Ora, para que tal propósito possa acontecer, pareceu-me ser imprescindível começar a abordar a questão do diálogo, a partir do (des)encontro entre técnicas e tecnologias muito diversas, mas contemporâneas, entendendo, porém, que em todos os casos, como afirmou com força Gilbert Simondon, a técnica é a mediação entre o homem e a natureza, um misto estável do humano e do natural. “A atividade técnica – escreve o filósofo – vincula o homem à natureza”. Sabemos, graças ao perspectivismo ameríndio estabelecido por Eduardo Viveiros de Castro, que os sentidos dos termos homem e natureza não só não são os mesmos, como divergem radicalmente, quando passamos da cosmologia ocidental para as cosmologias dos povos indígenas. Porém, creio que a filosofia de Simondon é a que melhor autoriza uma aproximação positiva entre elas, através da atividade técnica. Assim, na prática, o parti pris adotado foi o de que o diálogo trans-cosmológico entre brancos e índios deveria considerar o modo como um grupo de civilizados educados e de xamãs Yanomami se relacionam com a natureza, operando, junto com ela, dispositivos técnicos que ambos, homens e natureza, produzem, e que, por sua vez, produzem devir, transformação, mundos.

Muitas vezes, quase sempre, o encontro de brancos e índios mediado por tecnologias ocidentais e mágicas é um desencontro, uma relação carregada de negatividade para os índios e, portanto, destrutiva. Nosso desejo e, ao mesmo tempo, nosso desafio, era tentar fazer com que essa relação fosse positiva, por e para si mesma, em sua imanência, e assim sendo, afirmativa para os interlocutores de ambos os lados.

Atendendo a um pedido de Davi Kopenawa, conseguimos condições para realizar, em março de 2011, um encontro de 37 xamãs de todo o território Yanomami, na aldeia de Watoriki, situada quase na fronteira com a Venezuela, no Estado de Roraima. Mas, para justificar a empreitada junto às instituições que a financiavam, propusemos a realização de um filme sobre o xamanismo. Os Yanomami concordaram; pensaram que este poderia ajudá-los em sua permanente campanha pela defesa do território, procurando tornar conhecido e reconhecido mundo afora o valor de sua cultura.

Vieram, então, os xamãs Yanomami, com suas técnicas ancestrais, e chegamos nós, os brancos, com nossas máquinas digitais, na aldeia de Watoriki, que quer dizer “serra dos ventos”, em plena terra-floresta. Eles com seus modos próprios de produzir imagens, nós com os nossos. O mote de nossa conversa, de nosso entendimento-desentendimento configurou-se, precisamente, como a geração da imagem.

A imagem desempenha no xamanismo Yanomami um papel central e especialíssimo. O antropólogo Bruce Albert, que trabalha com essa etnia há mais de trinta anos e que participa de nosso projeto a definiu com grande precisão da seguinte maneira:

As imagens (utupë) que os xamãs yanomami “invocam”, “fazem descer” e “fazem dançar” – no sonho ou no transe – são (essencialmente, mas não só) as dos ancestrais “humanimais” que viviam nos tempos das origens (…). De tais imagens, diz-se que têm “valor de espectro” (…) dos seres primordiais, dotados de uma “pele” (corpo) humana e de um nome (identidade) animal. Elas são percebidas pelos xamãs sob a forma de uma infinita multiplicidade de humanoides minúsculos, enfeitados com pinturas corporais e ornamentos de luminosidade ofuscante.

===============

> [Tarefas a realizar]:
A: No trecho sobre o xamanismo Yanomami, quantos xamãs se reuniram no encontro de março de 2011?
B: Retome o trecho sobre o xamanismo Yanomami no ponto em que ele termina e dê continuidade ao texto.

> [Dados fornecidos]:
===============

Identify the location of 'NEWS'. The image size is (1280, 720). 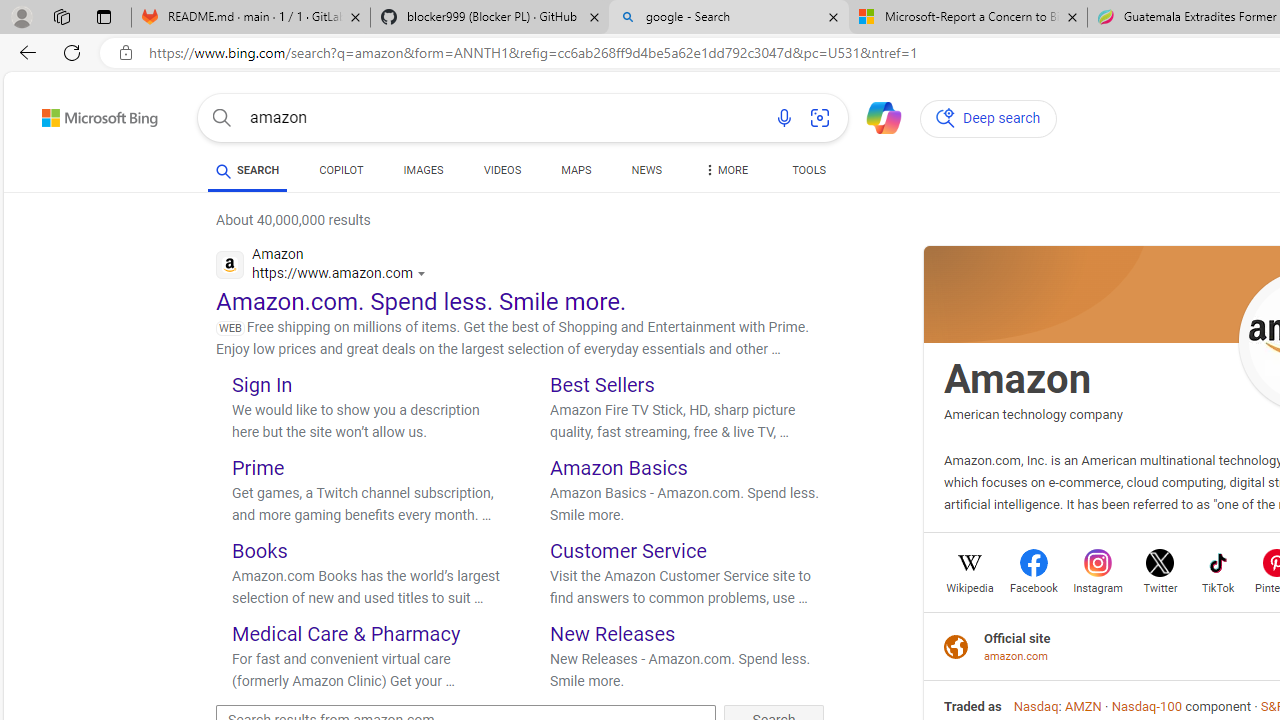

===============

> [Resultados por tarefa]:
A: Reuniram-se 37 xamãs de todo o território Yanomami.

B:
Tais seres-imagens corpusculares, espécie de quanta mitológicos, povoam o mundo em estado livre, envolvidos numa incessante atividade de jogos, trocas e guerras que sustenta a dinâmica dos fenômenos visíveis. Uma vez instalados, durante a iniciação, numa morada celeste associada ao jovem xamã, eles se tornam seus “filhos”, uma forma “aparentada” das imagens humanimais do “primeiro tempo”. Segundo o jargão etnográfico, eles são então “espíritos auxiliares” (xapiri pë). Assim domesticados, os xapiri pë são selecionados e combinados em cada sessão xamânica, segundo seus atributos e suas competências. Em função das necessidades do momento, eles servem como referentes interpretativos e vetores de intervenção para os xamãs que com eles se identificam no transe.

Albert alerta para os mal-entendidos que o emprego da própria noção de “imagem” provoca nesse contexto, pois os Yanomami também utilizam o termo utupë para designar todas as nossas manifestações iconográficas (imagens no papel ou digitais, animadas ou não), bem como as representações plásticas (desenhos, gravuras, pinturas, estátuas) ou modelos reduzidos (jogos e miniaturas). Além disso, o termo também designa o reflexo de uma pessoa na água ou num espelho, a sombra ou o eco (a “imagem do som”) e as gravações sonoras – “imagem de falas”. Por fim, escreve o antropólogo, “além de sua acepção relativa ao “valor de espectro” dos ancestrais humanimais, utupë também designa um componente ontológico fundamental de todo existente” – a imagem do corpo e a essência vital associada ao sangue e à energia corporal.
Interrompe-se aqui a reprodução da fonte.